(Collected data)

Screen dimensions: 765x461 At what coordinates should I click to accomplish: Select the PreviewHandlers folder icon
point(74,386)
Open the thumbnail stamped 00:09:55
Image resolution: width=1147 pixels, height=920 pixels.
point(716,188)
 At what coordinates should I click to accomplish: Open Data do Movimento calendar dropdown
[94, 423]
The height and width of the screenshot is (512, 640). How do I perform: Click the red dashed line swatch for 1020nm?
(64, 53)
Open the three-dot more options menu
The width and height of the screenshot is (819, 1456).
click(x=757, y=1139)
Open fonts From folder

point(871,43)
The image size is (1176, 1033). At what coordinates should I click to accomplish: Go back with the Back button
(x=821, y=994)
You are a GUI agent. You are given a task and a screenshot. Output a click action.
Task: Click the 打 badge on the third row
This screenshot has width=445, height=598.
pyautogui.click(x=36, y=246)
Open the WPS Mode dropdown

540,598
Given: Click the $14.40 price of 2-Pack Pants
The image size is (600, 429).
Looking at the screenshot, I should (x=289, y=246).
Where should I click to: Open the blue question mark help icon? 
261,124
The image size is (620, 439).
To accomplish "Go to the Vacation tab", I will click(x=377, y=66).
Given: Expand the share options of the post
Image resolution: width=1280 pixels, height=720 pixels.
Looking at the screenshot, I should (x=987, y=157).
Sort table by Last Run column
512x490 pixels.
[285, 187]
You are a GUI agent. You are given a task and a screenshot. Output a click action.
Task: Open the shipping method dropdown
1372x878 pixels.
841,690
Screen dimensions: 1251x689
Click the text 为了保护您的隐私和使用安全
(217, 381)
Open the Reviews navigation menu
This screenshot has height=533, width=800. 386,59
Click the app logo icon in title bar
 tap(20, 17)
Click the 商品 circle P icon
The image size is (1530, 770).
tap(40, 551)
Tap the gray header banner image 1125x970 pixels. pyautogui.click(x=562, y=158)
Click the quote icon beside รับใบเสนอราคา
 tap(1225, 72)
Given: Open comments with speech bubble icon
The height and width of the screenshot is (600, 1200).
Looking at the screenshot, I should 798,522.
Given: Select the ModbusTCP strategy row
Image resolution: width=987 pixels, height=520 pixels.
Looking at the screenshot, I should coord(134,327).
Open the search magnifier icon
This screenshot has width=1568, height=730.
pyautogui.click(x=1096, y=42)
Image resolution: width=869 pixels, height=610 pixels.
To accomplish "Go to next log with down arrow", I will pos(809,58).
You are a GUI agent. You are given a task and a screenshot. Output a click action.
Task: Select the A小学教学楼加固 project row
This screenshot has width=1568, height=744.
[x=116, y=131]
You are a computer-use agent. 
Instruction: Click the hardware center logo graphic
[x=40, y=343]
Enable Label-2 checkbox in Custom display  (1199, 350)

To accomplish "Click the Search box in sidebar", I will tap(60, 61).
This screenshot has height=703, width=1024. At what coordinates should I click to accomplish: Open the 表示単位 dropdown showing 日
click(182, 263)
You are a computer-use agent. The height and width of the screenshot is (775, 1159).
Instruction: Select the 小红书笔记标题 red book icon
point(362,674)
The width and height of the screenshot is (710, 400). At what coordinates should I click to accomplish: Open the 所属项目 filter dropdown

HOW TO COMPLETE THIS TASK: Retype every record without alteration.

OUTPUT OF THE EXERCISE:
Screen dimensions: 765x461 At what coordinates should I click to accomplish: Select the PreviewHandlers folder icon
point(74,386)
Open the thumbnail stamped 00:09:55
Image resolution: width=1147 pixels, height=920 pixels.
point(716,188)
 At what coordinates should I click to accomplish: Open Data do Movimento calendar dropdown
[94, 423]
The height and width of the screenshot is (512, 640). How do I perform: Click the red dashed line swatch for 1020nm?
(64, 53)
Open the three-dot more options menu
The width and height of the screenshot is (819, 1456).
click(x=757, y=1139)
Open fonts From folder

point(871,43)
The image size is (1176, 1033). At what coordinates should I click to accomplish: Go back with the Back button
(x=821, y=994)
You are a GUI agent. You are given a task and a screenshot. Output a click action.
Task: Click the 打 badge on the third row
This screenshot has width=445, height=598.
pyautogui.click(x=36, y=246)
Open the WPS Mode dropdown

540,598
Given: Click the $14.40 price of 2-Pack Pants
The image size is (600, 429).
Looking at the screenshot, I should (x=289, y=246).
Where should I click to: Open the blue question mark help icon? 
261,124
The image size is (620, 439).
To accomplish "Go to the Vacation tab", I will click(x=377, y=66).
Given: Expand the share options of the post
Image resolution: width=1280 pixels, height=720 pixels.
Looking at the screenshot, I should (x=987, y=157).
Sort table by Last Run column
512x490 pixels.
[285, 187]
You are a GUI agent. You are given a task and a screenshot. Output a click action.
Task: Open the shipping method dropdown
1372x878 pixels.
841,690
Screen dimensions: 1251x689
Click the text 为了保护您的隐私和使用安全
(217, 381)
Open the Reviews navigation menu
This screenshot has height=533, width=800. 386,59
Click the app logo icon in title bar
 tap(20, 17)
Click the 商品 circle P icon
The image size is (1530, 770).
tap(40, 551)
Tap the gray header banner image 1125x970 pixels. pyautogui.click(x=562, y=158)
Click the quote icon beside รับใบเสนอราคา
 tap(1225, 72)
Given: Open comments with speech bubble icon
The height and width of the screenshot is (600, 1200).
Looking at the screenshot, I should 798,522.
Given: Select the ModbusTCP strategy row
Image resolution: width=987 pixels, height=520 pixels.
Looking at the screenshot, I should coord(134,327).
Open the search magnifier icon
This screenshot has width=1568, height=730.
pyautogui.click(x=1096, y=42)
Image resolution: width=869 pixels, height=610 pixels.
To accomplish "Go to next log with down arrow", I will pos(809,58).
You are a GUI agent. You are given a task and a screenshot. Output a click action.
Task: Select the A小学教学楼加固 project row
This screenshot has width=1568, height=744.
[x=116, y=131]
You are a computer-use agent. 
Instruction: Click the hardware center logo graphic
[x=40, y=343]
Enable Label-2 checkbox in Custom display  (1199, 350)

To accomplish "Click the Search box in sidebar", I will tap(60, 61).
This screenshot has height=703, width=1024. At what coordinates should I click to accomplish: Open the 表示単位 dropdown showing 日
click(182, 263)
You are a computer-use agent. The height and width of the screenshot is (775, 1159).
Instruction: Select the 小红书笔记标题 red book icon
point(362,674)
The width and height of the screenshot is (710, 400). At what coordinates should I click to accomplish: Open the 所属项目 filter dropdown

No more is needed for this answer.